Smith's intelligent information management group has written algorithms that can identify 140 concepts gleaned from several years' worth of ABC News and CNN broadcasts obtained from the University of Pennsylvania. They include airplanes, animals, and weather news. Marvel was able to analyze 70 scenes of rocket launches and place 50 of them among the top 100 results of a search, Smith says. New work the group plans to describe in a November paper aims to increase accuracy by combining concepts--for example, an object that looks and sounds like an airplane, set against an outdoor scene, is more likely to be a plane.
Smith's team also is working with Columbia University's digital video multimedia lab on a project to search news footage from U.S. and foreign broadcasters for related topics, combining computer vision and image understanding with machine learning approaches that analyze each station's signature approach to a story.
Searching video is hard because it doesn't have the structure of text or graphics documents to define it, says Shih-Fu Chang, a professor of electrical engineering at Columbia University and director of the lab. Video footage lacks concepts such as sentences and sections in a text file or graphical images' clean corners, circles, and boundaries. "There's no existing alphabet or vocabulary that can describe what's going on," Chang says. "Our goal is to make all this unstructured data searchable and organizable."

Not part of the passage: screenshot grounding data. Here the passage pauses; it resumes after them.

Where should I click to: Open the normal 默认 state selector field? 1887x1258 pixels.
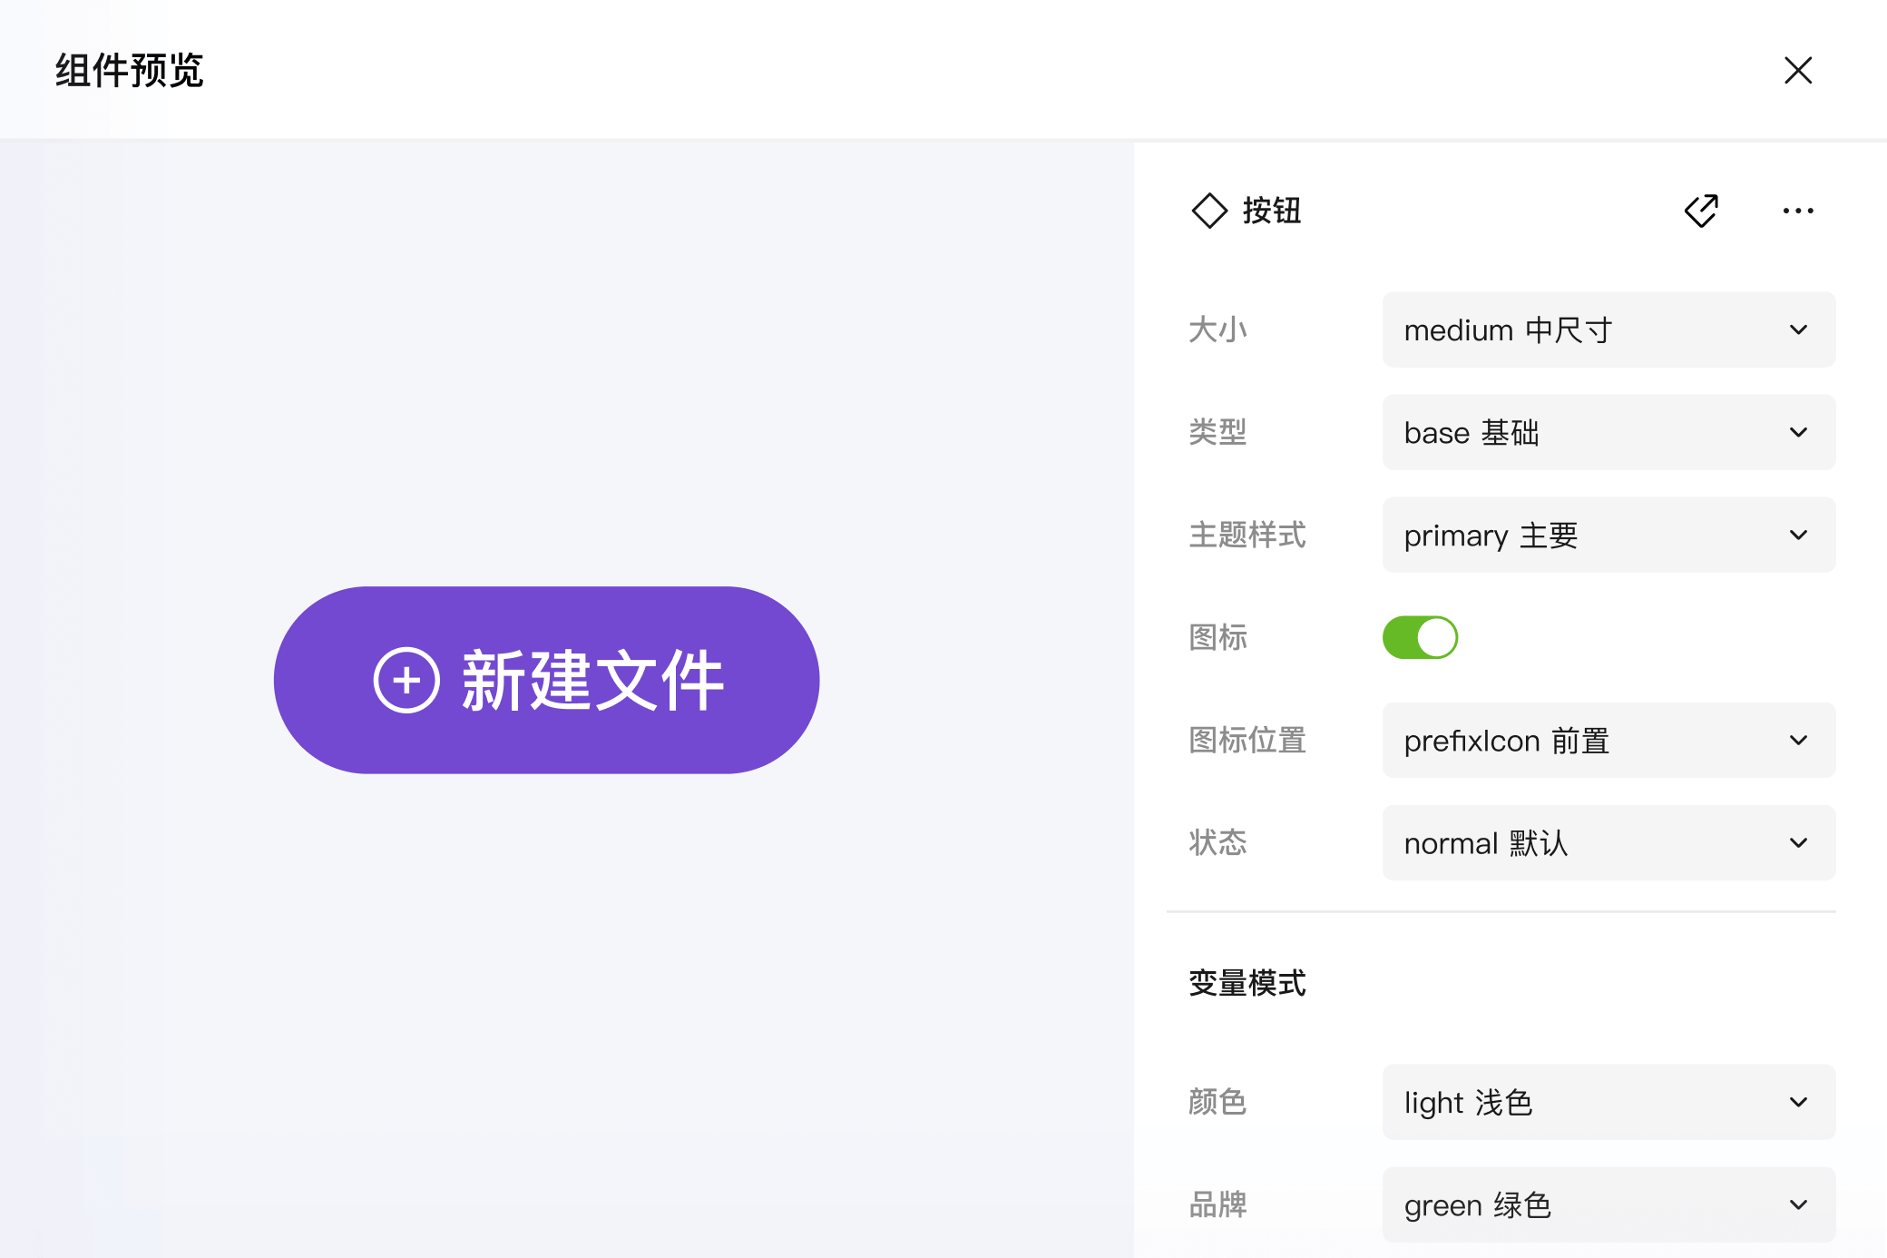point(1608,843)
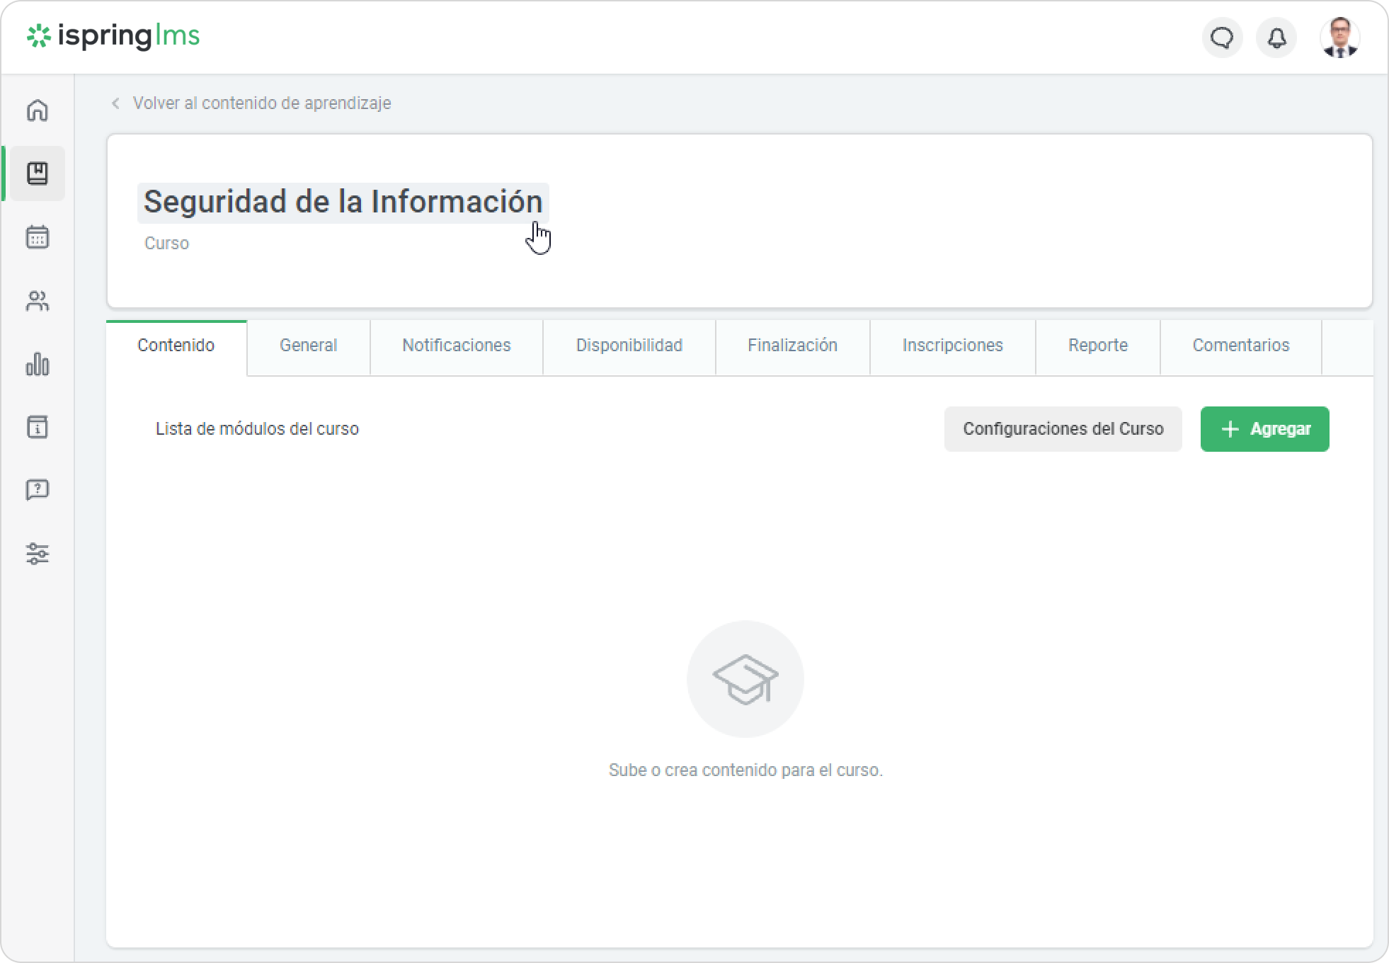This screenshot has width=1389, height=963.
Task: Select the Learning Content book icon
Action: click(38, 173)
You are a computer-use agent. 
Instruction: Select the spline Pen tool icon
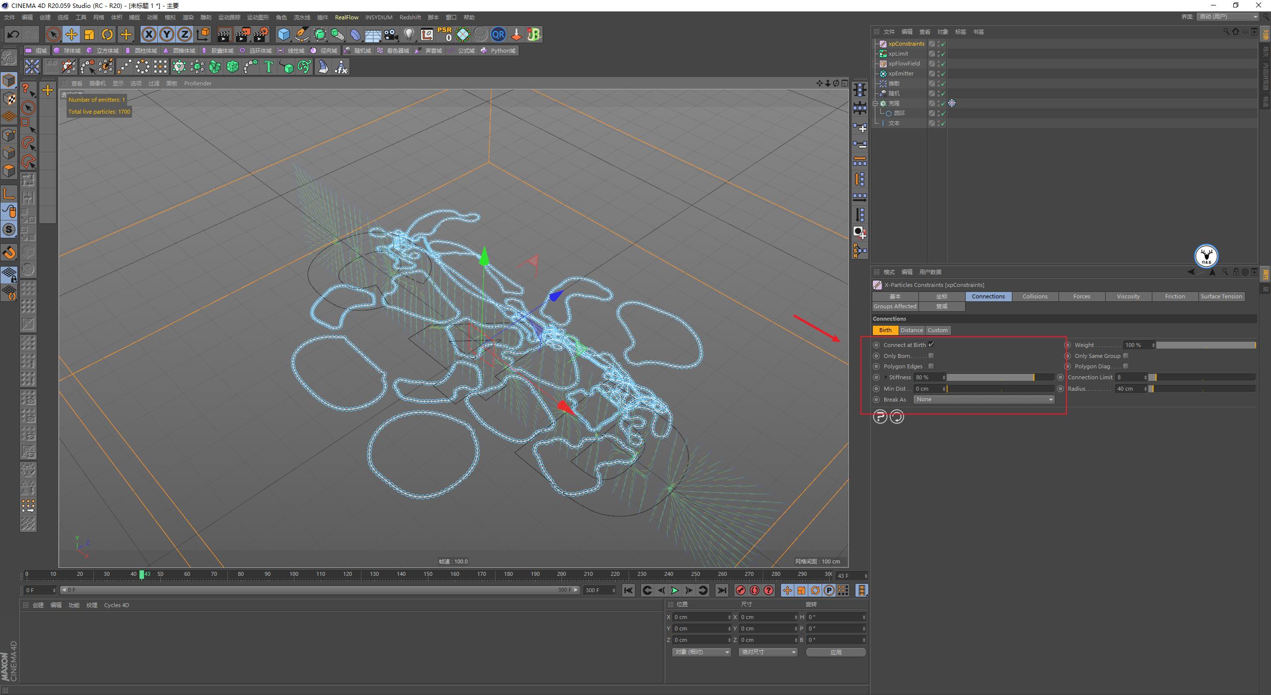tap(301, 34)
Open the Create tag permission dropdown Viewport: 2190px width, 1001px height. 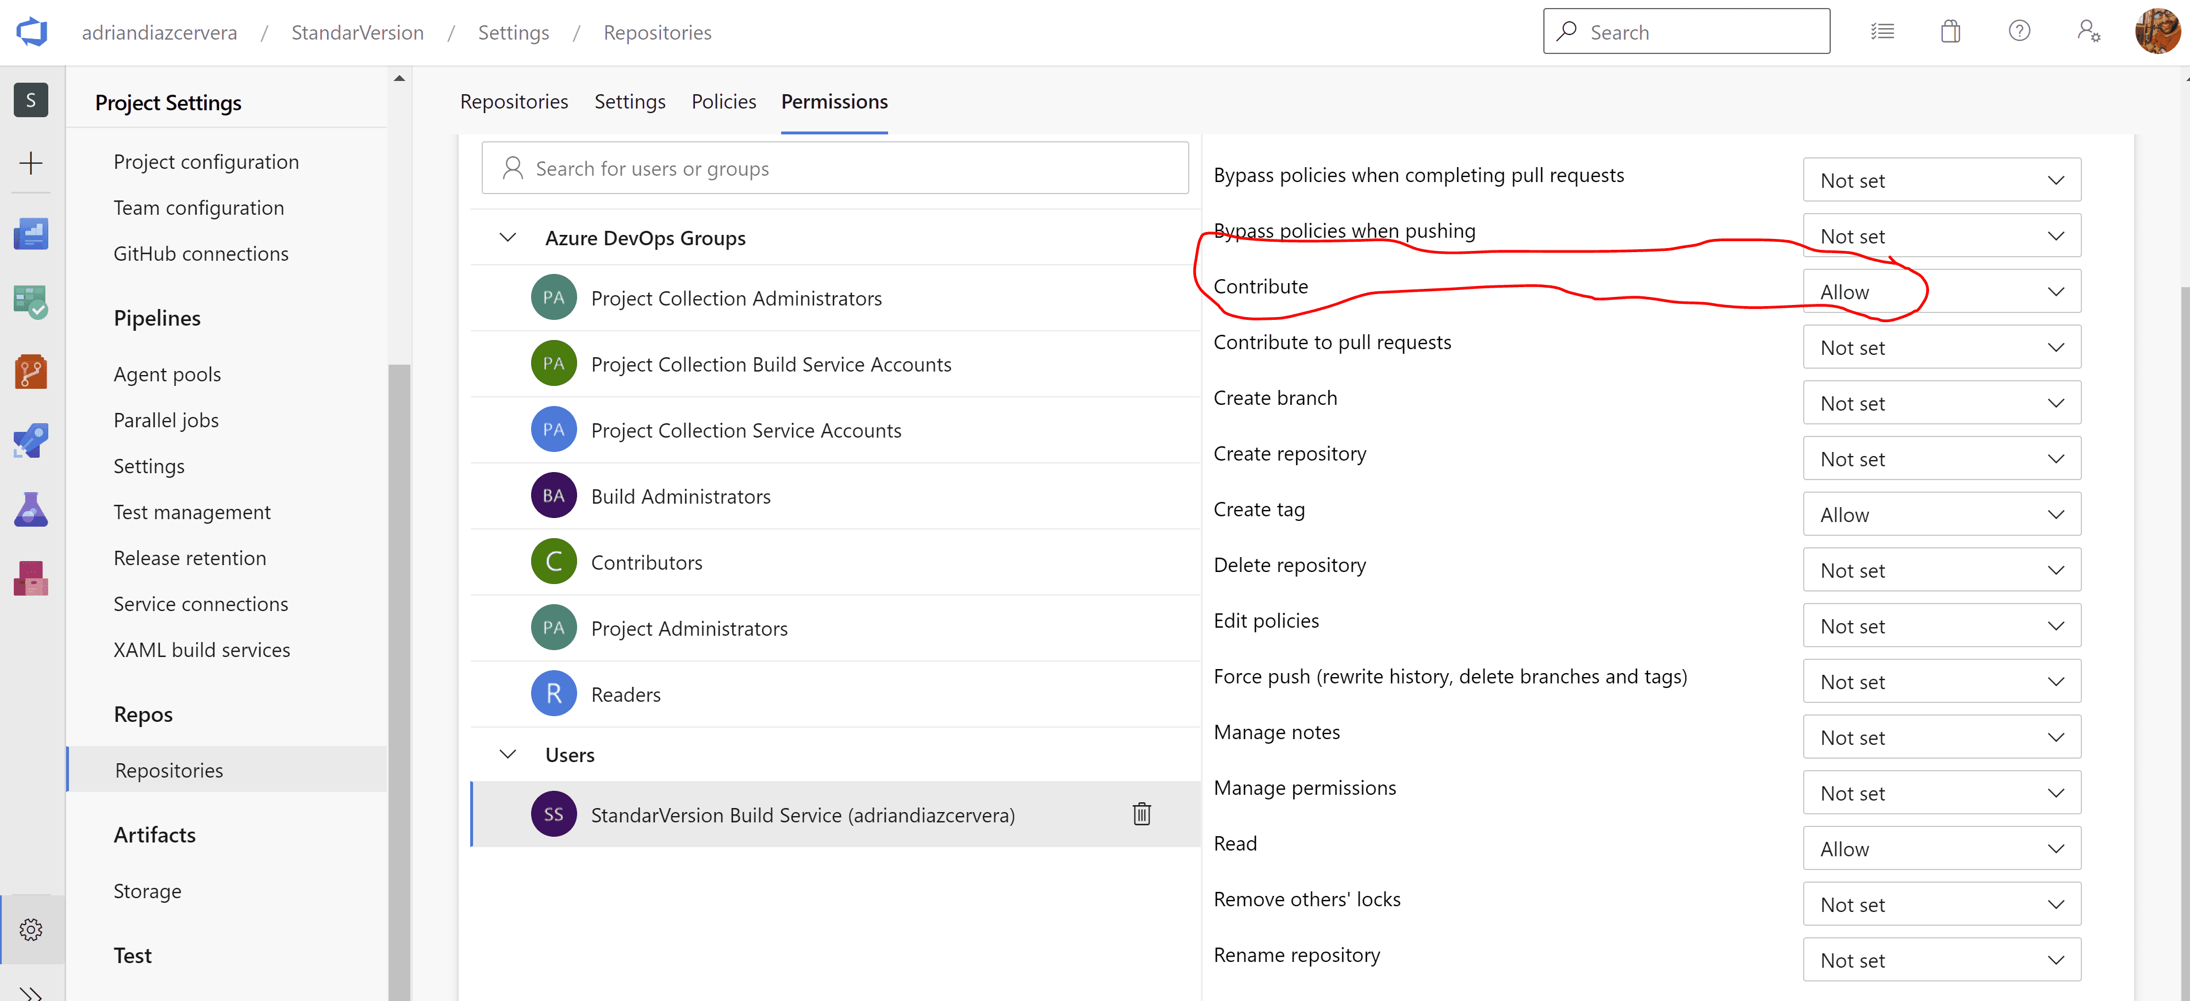coord(1941,515)
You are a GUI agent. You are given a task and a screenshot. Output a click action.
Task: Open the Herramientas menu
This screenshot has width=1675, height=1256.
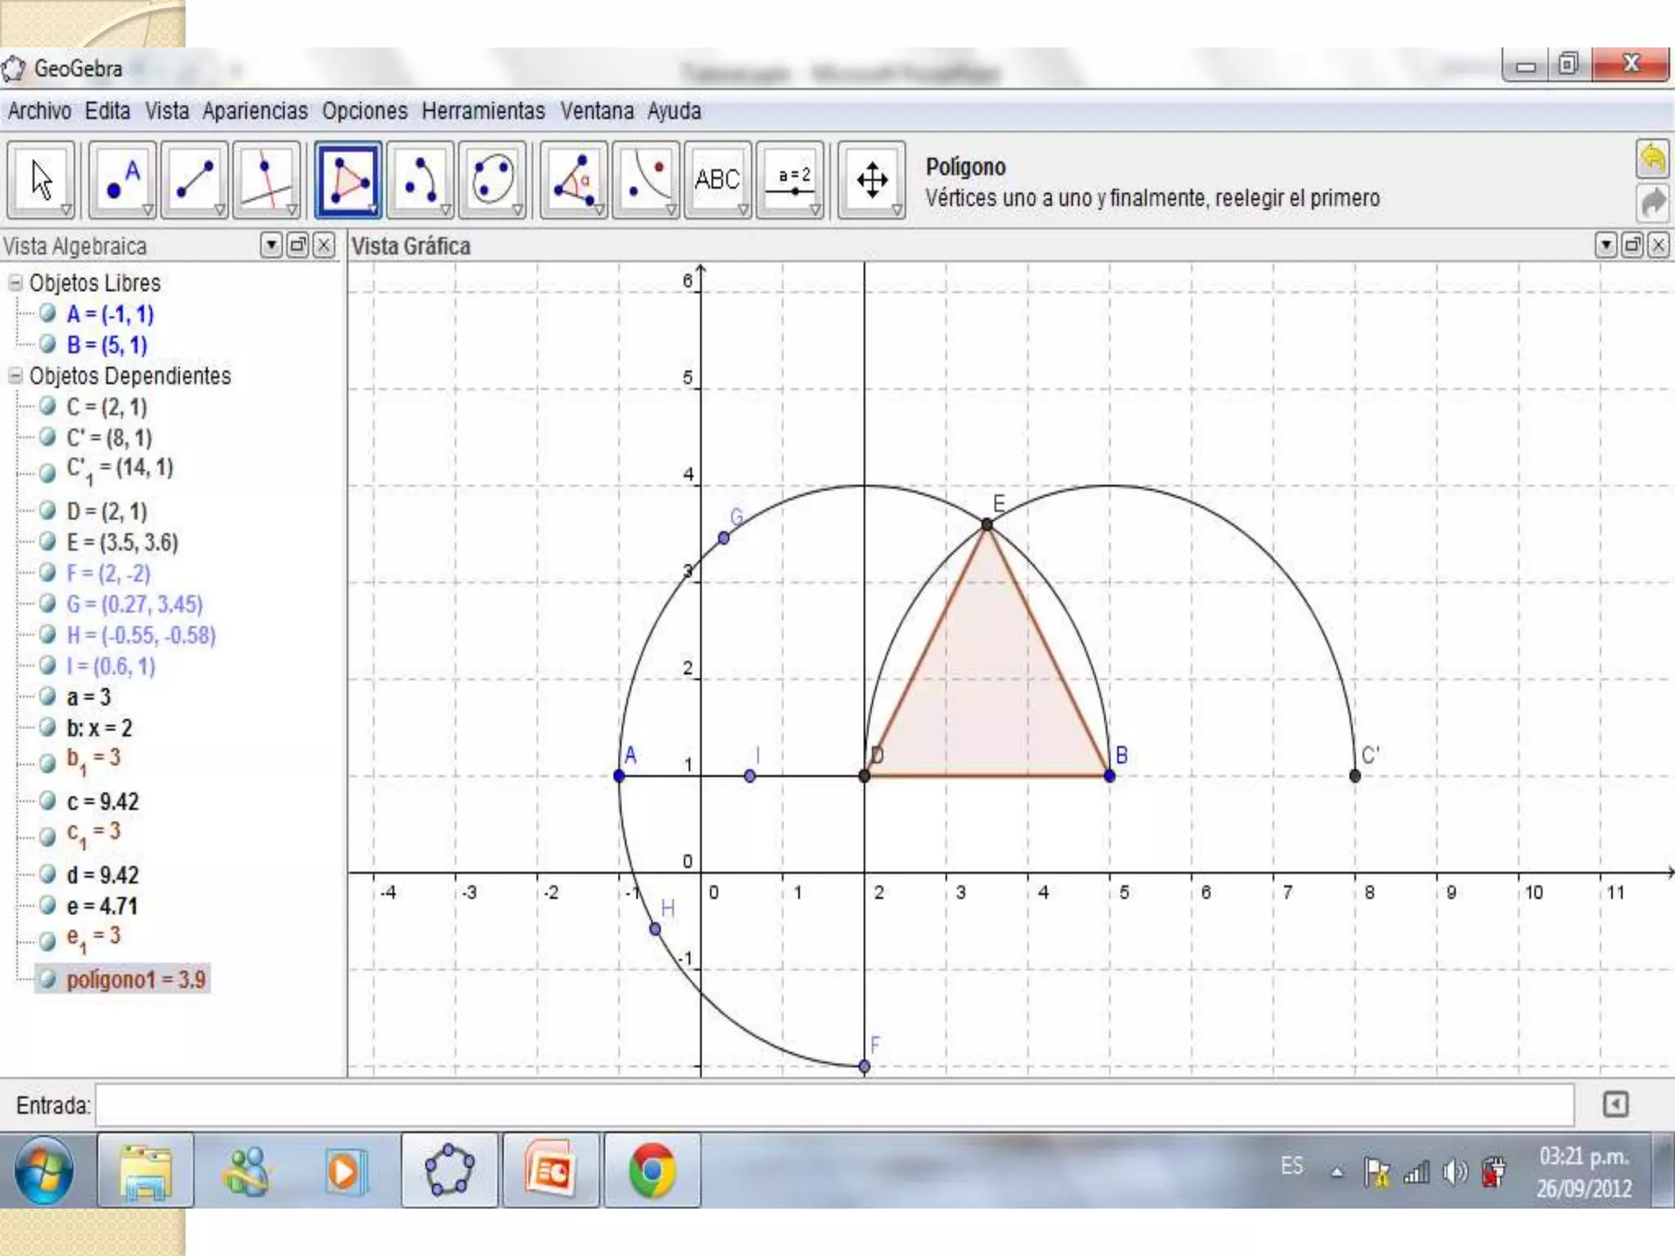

Microsoft Research has a system that lets users see all the relevant shots in a home movie by positioning their mouse pointers over what they want to see, such as someone's face. "You have a view of everything you've seen in the video," Microsoft researcher Nebojsa Jojic says. Microsoft's Beijing lab is also researching video search techniques. And Carnegie Mellon University's Informedia project weighs factors such as shapes, colors, and text to answer different types of queries--for an object or person, for example. As more storage and faster CPUs fuel demand for PC video apps, researchers say work on search techniques is increasing.